I will try to explain my problem.

In my Touring 335D, I own the Bluetooth Option, the USB-AUX, voice control, iDrive.

So in my iDrive you can see Bluetooth but impossible to select the little Square...

About the Aux and USB in the central I plug a phone or an iPod which charge on USB but that's all... And for the AUX Audio, I plug an iPod or iPhone but impossible to select the Line in iDrive... It is in Grey not in white like the rest ! I can't select it :dunno:

But my Voice control works... Is it with MULf box?

Could You please Help me... I don't know what to do at this level...

For info, I have and Use NCS expert, Dummy, INPA. 

A friend told me to get a .TRC MuLF file to try to code the Mulf2 with NCS. 

What do you think? 

Just for finish, I have well the option with my car, I have verified... And the mulf2 is in the Back of the car. Everything is well plugged and the Light of MOST is working.

Thank You !!!


----------



## Gofaster90 (May 27, 2013)

Just seen I forgot to tell You "HELLO" in my Topic ! 

The Mulf's Stress LOL ! :flame:

So Hello and thank You !


----------



## Gofaster90 (May 27, 2013)

Up


----------



## Gofaster90 (May 27, 2013)

Ola guys 

I little Up to tell you that my problem is still there... 

I have stopped my researches this summer... But these last 3 days I did a lot of tests and Lear much things but my problem stays the same... 

Maybe it's a problem of Sp-Daten and maybe why I can't communicate with the mulf2 high module.
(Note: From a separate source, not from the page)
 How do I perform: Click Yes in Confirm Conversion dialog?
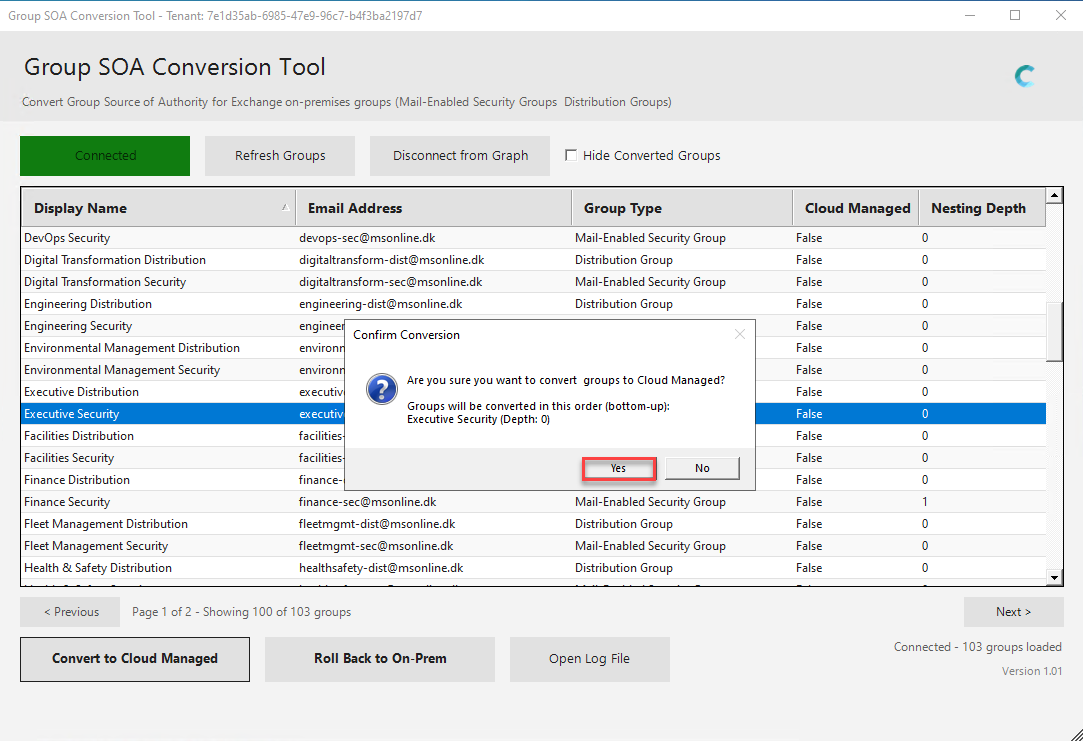pos(618,468)
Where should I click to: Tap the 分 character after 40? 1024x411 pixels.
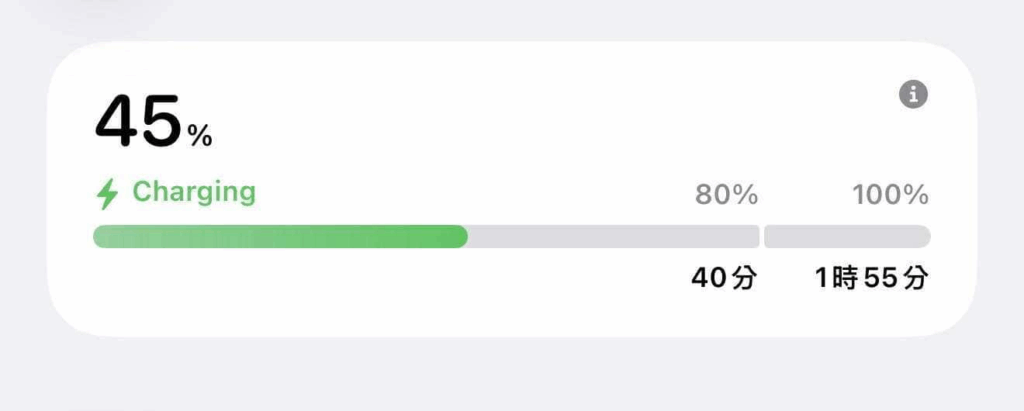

Tested with inpa, ncs, tool32 and can't write in... Always the same message which tells me "Co–appi 2020 – can't find the module or not connected" 

Please guys help me

Ah yes last point my voice control was working but after coding it doesn't work anymore... Aux Audio can't be selected in ccc and same for bluetooth, I can't check the square to active it... Same for phone in setting which can't be selected too... 

Tired by this story


----------



## maisav (Mar 31, 2013)

Gofaster90 said:


> Ola guys
> 
> I little Up to tell you that my problem is still there...
> 
> ...


Hi Gofaster90,

it seems you coded bad your car.

Did you backup your original caf file (.ncd file) ?

If yes re-code your unit with "new" function and using backupped .ncd file.

If not, i suggest to you to reset to factory default configuration going to your BMW dealer.

After you will have verified that original functions work, you will make a backup for all your caf files and only after you will make step by step, a function for each time, your tests.

Is too hard, in my opinion, to give you advices about a non standard coding you made.


----------



## Gofaster90 (May 27, 2013)

@Maisav 

Thank you for your help! 

In fact I can code all modules except ulf2.High 

I have DL sp–daten v49 to test with... 

But I'm a beginner in this BMW Coding and I don't know how restore the file you are talking about. 

Do you think bad Daten could be the problem? 

I'm a sure about a point, my configuration of BMW tools is not good on my pc... 

Maybe someone could help me in remote control with team viewer 

Thank you!!!


----------



## maisav (Mar 31, 2013)

Gofaster90 said:


> @Maisav
> 
> Thank you for your help!
> 
> ...


Unfortunately i can't.
I'm a beginner like you and i'm able to use only tools for FXX series.

But my idea is that on your car there is a knotty situation. Better for you to restore to factory default value, going to a BMW dealer....

Only with a clear situation you could try to code, after had well configured your PC and BMW tools (and, of course, had made a backup for your ECUs files)

Good luck


----------